Dr. Friedeman presented a paper at ETS on John Wesley’s appreciation for “works of mercy” and what that emphasis ought to mean for evangelical professors today. Dr. Boyd presented research at ETS about John Wesley’s use of Scripture in his sermons and writings.
Dr. Boyd also presented his research on the use of Psalms in the book of Matthew at the IBR’s study group on the relationship between the Old Testament and the New Testament.
The presence of WBS professors at these conferences is important, because they represent a Wesleyan voice largely missing from these conferences which primarily feature theologically Reformed perspectives.

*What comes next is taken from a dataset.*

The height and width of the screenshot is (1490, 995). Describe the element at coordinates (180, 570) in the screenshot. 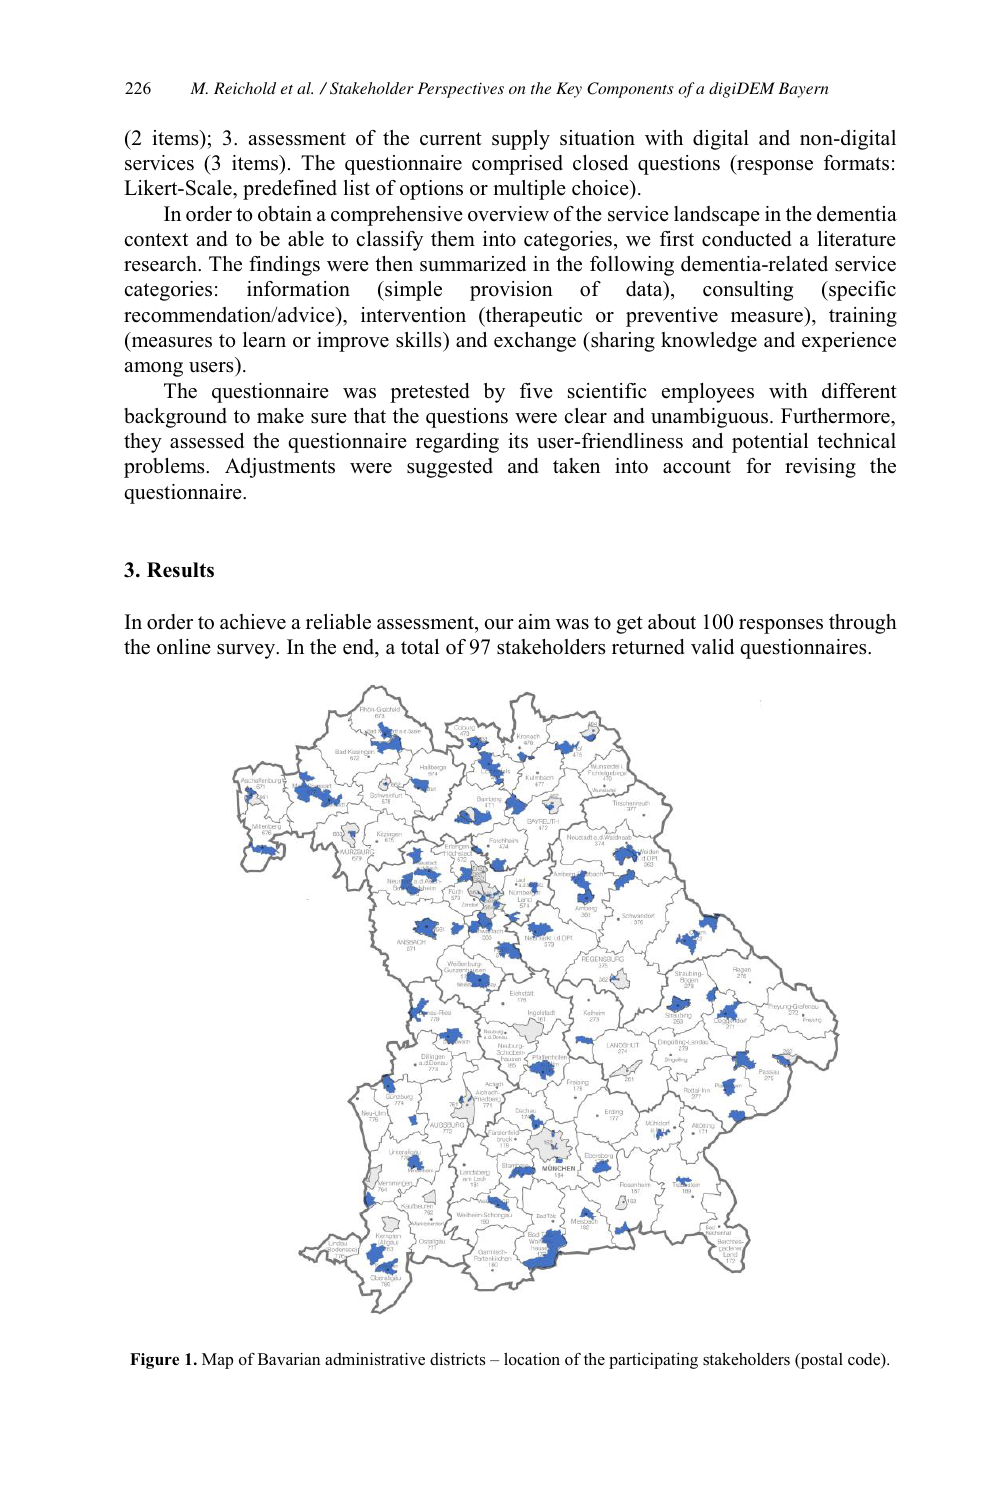

I see `Results` at that location.
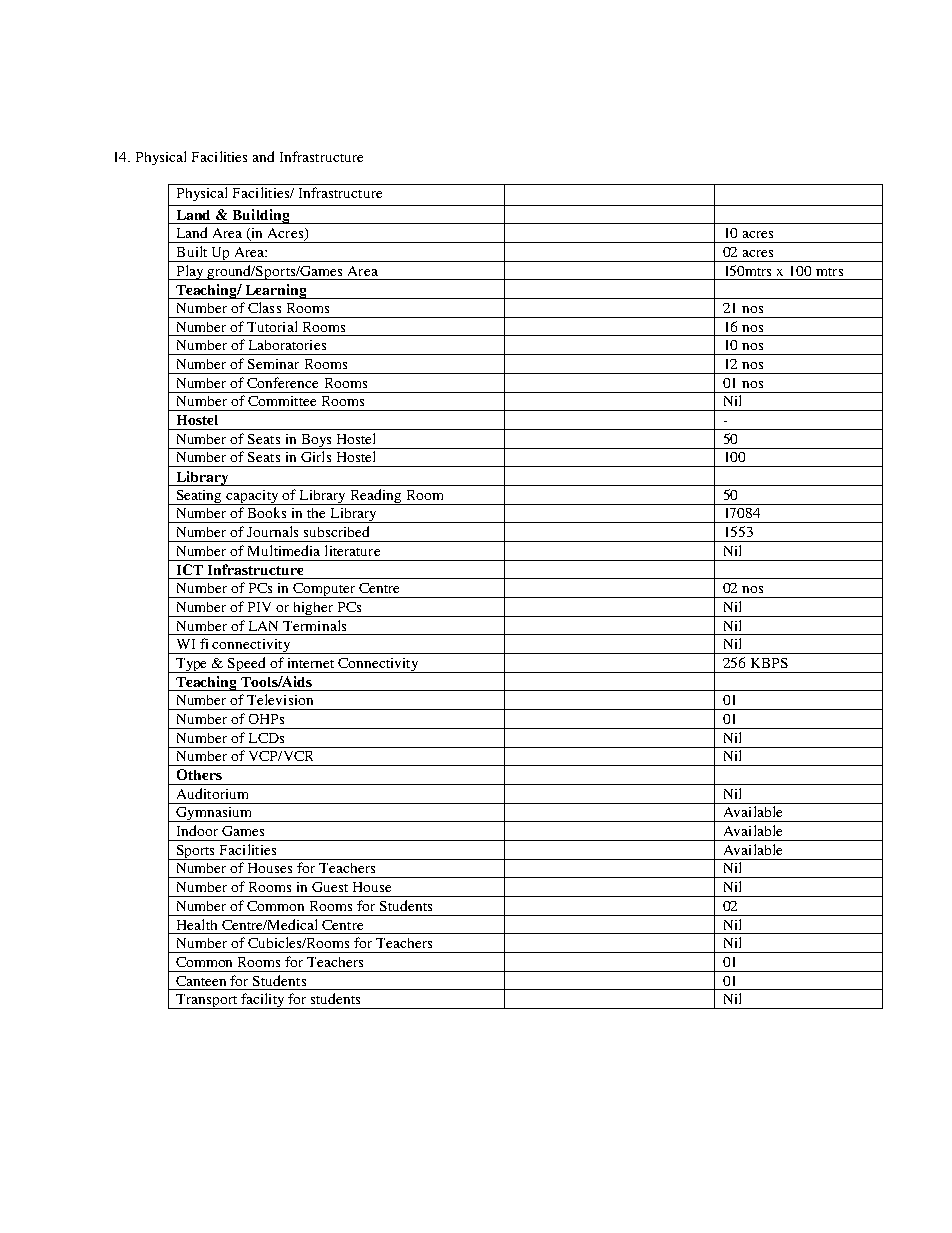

“ETS is theologically evangelical but leans Baptistic and Calvinistic,” Friedeman observed. “We get the opportunity to add our Wesleyan flavor to the mix.”
Boyd agreed, adding, “Although much scholarly work in biblical studies comes from the Reformed tradition, our participation in this type of activity helps supply a Wesleyan voice.”
Dr. David Schreiner, assistant professor of Old Testament at WBS, presented at the IBR about his research in 1 Kings. The title of his research was “Now Rehoboam, Son of Solomon, Reigned in Judah’: Pondering the Semantic and Structural Significance of 1 Kgs 14:21.” This particular project is part of Schreiner’s efforts to produce a commentary on 1 and 2 Kings.
Schreiner believes that WBS has a unique role to serve in the scholarly discussions at these theological conferences. “WBS offers a conservative voice rooted in a particular theological tradition, valuing a commitment to Scriptural coherence and integrity,” Schreiner said. “We value critical study, but not to the extent that it undermines the coherence of Scripture. We can show how critical study can enhance spiritual maturity and growth.”
At these conferences, and in the classroom, these WBS professors represent the Wesleyan vision of “knowledge and vital piety” being combined for the sake of God’s kingdom.